Every American town is littered with the nicotine-stained remains of bands that didn’t make it. Atlanta has its share, as does Athens, Macon, Savannah and anywhere else large enough to have pawn shops, garages and the weird kids that gravitate to both. You’ve seen the detritus — a high-school math teacher with a Fugazi tattoo on her wrist, the bank teller who finger taps in perfect time to the Muzak in the air, the janitor singing so sweetly as he makes his rounds, the lawn man who edges your sidewalk in his Pylon T-shirt. Maybe you’re that lawn man.
Atlanta author Peter McDade’s “The Weight of Sound” chronicles the rise, fall and aftermath of Monkeyhole, a fictional indie band that didn’t make it. It is a topic with which McDade, a drummer who played in the bands Uncle Green and 3 Lb. Thrill in the ’80s and ’90s, is familiar.
Monkeyhole started in Athens, ambled to Boston, toured a lot, got modest radio attention and a major-label deal, and petered out after releasing one good record. It lives on in the memories of fans and in used-CD bins. The band roughly follows the trajectory of Television, the legendary New York band that made the classic (but poorly selling) “Marquee Moon” in 1977, and then essentially disappeared. Indeed, a verse from “Marquee Moon” is an epigraph in the novel.
As with Television’s Tom Verlaine, Monkeyhole’s frontman is an enigma, starting with his assumed name. He goes by Spider but he’s actually David Ebster. By the time he’s 6 years old, David has shrugged off that name. An argument with his dad captures the moment:
“Want my own name. D.J.”
As he said the new name, the boy smiled so peacefully, so beautifully, that Alan just nodded. “OK, D.J.” Another phase, he told himself. And besides, it wasn’t like the name changed — it was just the initials for his given name.
The changes kept coming, though. In the first week of first grade he declared that D.J. was a “little boy’s name,” and he would now go by George, for his favorite Beatle. A few weeks later he said it wasn’t right to “steal” George’s name. He would be Stephen (with a “ph,” not a “v”).
By high school, David has settled on Spider and, for the rest of the novel, no one calls him anything else.

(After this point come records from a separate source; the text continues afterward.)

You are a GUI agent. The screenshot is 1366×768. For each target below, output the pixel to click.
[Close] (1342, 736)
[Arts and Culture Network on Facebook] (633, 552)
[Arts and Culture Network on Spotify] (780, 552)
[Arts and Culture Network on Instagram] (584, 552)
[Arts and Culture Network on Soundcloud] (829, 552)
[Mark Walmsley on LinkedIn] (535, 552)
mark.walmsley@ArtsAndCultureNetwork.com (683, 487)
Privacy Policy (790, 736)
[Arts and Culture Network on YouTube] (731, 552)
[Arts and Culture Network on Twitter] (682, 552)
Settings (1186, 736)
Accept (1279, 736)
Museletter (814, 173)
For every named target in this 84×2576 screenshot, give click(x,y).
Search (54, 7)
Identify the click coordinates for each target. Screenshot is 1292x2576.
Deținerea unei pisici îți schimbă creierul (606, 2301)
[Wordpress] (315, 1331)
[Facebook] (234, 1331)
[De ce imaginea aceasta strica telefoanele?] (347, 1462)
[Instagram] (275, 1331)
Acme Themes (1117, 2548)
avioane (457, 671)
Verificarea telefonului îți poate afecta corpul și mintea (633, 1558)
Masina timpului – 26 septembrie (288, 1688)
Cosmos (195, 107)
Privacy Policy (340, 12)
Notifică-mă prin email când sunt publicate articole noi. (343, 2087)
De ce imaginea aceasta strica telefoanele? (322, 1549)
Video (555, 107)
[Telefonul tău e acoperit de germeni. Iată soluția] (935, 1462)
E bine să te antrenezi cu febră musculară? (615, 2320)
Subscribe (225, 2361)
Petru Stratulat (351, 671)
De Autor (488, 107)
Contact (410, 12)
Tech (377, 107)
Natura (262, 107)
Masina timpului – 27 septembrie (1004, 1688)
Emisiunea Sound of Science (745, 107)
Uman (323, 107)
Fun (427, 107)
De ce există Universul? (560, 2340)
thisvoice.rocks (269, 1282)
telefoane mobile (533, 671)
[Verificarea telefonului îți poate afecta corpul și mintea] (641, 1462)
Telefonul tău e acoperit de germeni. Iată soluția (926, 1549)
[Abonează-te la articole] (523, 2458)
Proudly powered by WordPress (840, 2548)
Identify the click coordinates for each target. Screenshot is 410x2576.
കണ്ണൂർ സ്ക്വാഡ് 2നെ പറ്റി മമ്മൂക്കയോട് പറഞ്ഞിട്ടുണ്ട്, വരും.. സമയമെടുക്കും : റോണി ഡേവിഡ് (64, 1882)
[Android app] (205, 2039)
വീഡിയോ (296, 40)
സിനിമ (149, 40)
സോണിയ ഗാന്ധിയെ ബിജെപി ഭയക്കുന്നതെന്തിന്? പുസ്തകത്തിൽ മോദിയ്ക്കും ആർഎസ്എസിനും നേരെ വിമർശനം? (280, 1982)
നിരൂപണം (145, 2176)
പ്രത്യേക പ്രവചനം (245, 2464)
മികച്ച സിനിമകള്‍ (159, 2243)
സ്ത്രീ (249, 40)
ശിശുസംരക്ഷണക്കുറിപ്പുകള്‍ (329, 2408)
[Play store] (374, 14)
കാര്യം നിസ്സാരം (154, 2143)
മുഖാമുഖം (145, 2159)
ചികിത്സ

Later on, he changes it again (“Spider Webb”), reinventing himself as a country artist with a hit single called “(A Dream Made of) Ice Cream,” a song title that serves well as a metaphor for all rock-star aspirations.
Each chapter moves chronologically through Spider’s life but is told from a different person’s perspective: Spider’s bandmates, a girlfriend, a tour manager, a record executive, various fans. This could have felt jumpy and disconcerting, but McDade compels us so expertly with these characters that we’re quickly immersed in their voices and concerns. All these characters feel fully formed, solid and idiosyncratic — except for Spider. He drifts through his own novel, propelled by his music.
But what, exactly, is that music? McDade portrays Monkeyhole’s interpersonal dynamics so well, with a sardonic, melancholy voice that captures ever-shifting friendships, romances and arguments, that one wishes he extended his attention to its sound. Monkeyhole seems like a melding of 1980s/1990s alternative icons — R.E.M., the Replacements, Soul Asylum and Buffalo Tom — but are indistinguishable from them.
Even when Spider eventually becomes famous, we don’t know much except that he’s making country music. But is he country like George Strait, or like Jason Isbell, or like early Taylor Swift? Perhaps not knowing is the point. Toward the novel’s end, Spider Webb is interviewed by the editor of a Pitchfork-like website:
“Did you expect moving to a more country sound would work so well?”
Spider takes a slow sip of coffee. He needs to pay particular attention to the way these words will look online — his switch from indie rock to country can’t be denied, even if you call it “Americana” instead. “(A Dream Made of) Ice Cream” featured pedal steel, a mournful tone and an all-American metaphor, served up at a mid-tempo pace; the whole product was consciously country, as was the name change to “Spider Webb.” Country stations were the ones that broke the song, the ones that made Top 40 eventually possible for Spider in a way the rock world never had. He’s always been careful to make sure the switch doesn’t come across as overly strategic, though, and that’s even more important with the follow-up record. The biggest challenge they’ll have is fighting the idea that Spider Webb is a carpetbagger, not “real country.”
Of course, no one is “real country” anymore. Country music is the new home for American pop, which had drifted away — or been pushed away — from rock and R&B, so the singers wore cowboy hats and spoke with slight drawls.
But you couldn’t say that out loud.
Spider keeps things opaque, and so does the novel with regard to him. Though Spider and Monkeyhole are stand-ins for the struggling rocker archetype, I still wanted a better sense of the world they inhabited. What bands were around them? Who did they borrow equipment from? Who made their fliers? The real 1980s/1990s alternative underground scenes were communities that sustained musicians, who usually didn’t make enough money to get by otherwise. Neither Monkeyhole nor Spider, though, seem to belong to a precisely rendered scene.
As a result, Spider becomes a bundle of individualist rock-star cliches more than he is a complex character. There, I think, is McDade’s true weight of sound — that the pursuing of rock stardom so often means flattening the soul and an isolation from the world. Spider might have been better off as a lawn man.